"Let's think it out together!" I had the boldness to suggest.

He laughed mirthlessly, though he was already moving southward along the square with me as he began to speak again.

"There is something I've got to think out alone," he told me. He spoke, this time without resentment, and I was glad of it. That unhappy-eyed youth had in some way got a grip, if not on my affection, at least on my interest. And in our infirmity we had a bond of sympathy. We were like two refugees pursued by the same bloodhounds and seeking the same trails of escape. I felt that I was violating no principle of reticence in taking him by the arm.
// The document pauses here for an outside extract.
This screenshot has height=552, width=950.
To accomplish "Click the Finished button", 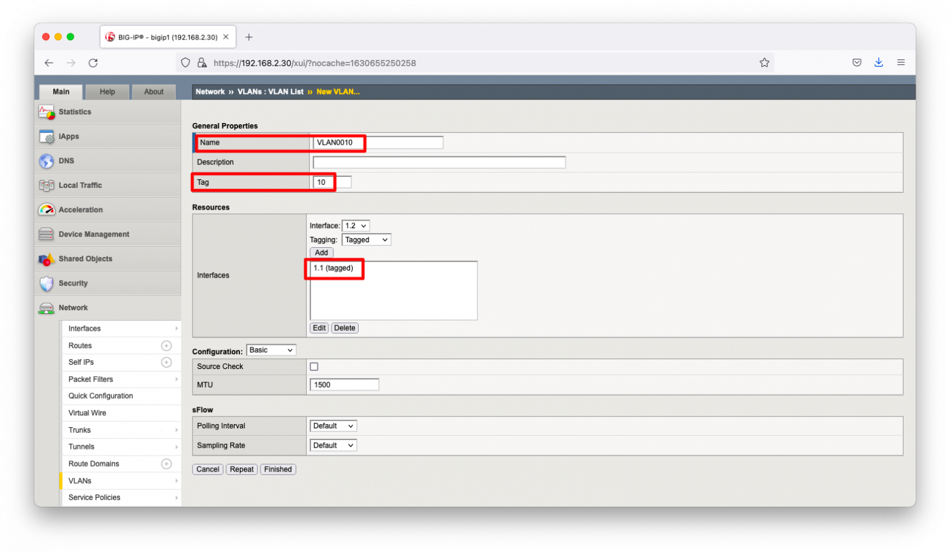I will coord(278,469).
"But why can't you slip in to my digs," I suggested, "for a smoke and a drop of Bristol Milk?"

I was actually wheedling and coaxing him, as a stubborn child is coaxed.
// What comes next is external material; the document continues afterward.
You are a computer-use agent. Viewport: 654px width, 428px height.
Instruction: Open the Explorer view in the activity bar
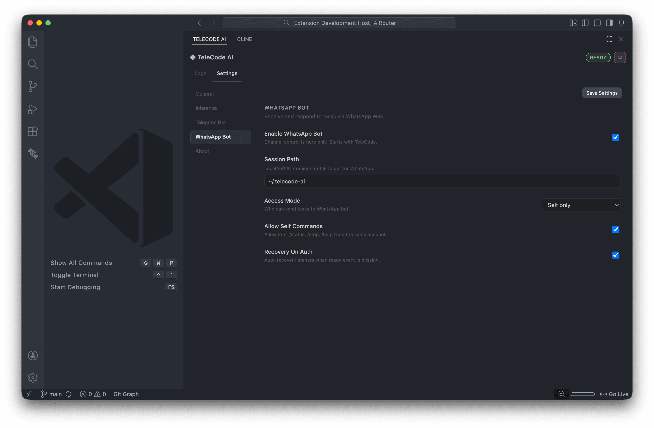click(33, 42)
"Milk!" he murmured. "I never drink milk."

"But, my dear man, Bristol Milk isn't the kind that comes from cows. It's seventy-year old sherry that's been sent on a sea-voyage to Australia and back. It's something that's oil to the throat and music to the senses!"

He looked at me as though the whole width of a Hudson River flowed between us.

"That sounds appealing," he acknowledged. "But I'm in a mess that even Bristol Milk won't wash me out of."

"Well, if it's that bad, it's worth forgetting for an hour or two!" I announced. He laughed again, relaxingly. I took a firmer and more fraternal grip on his arm.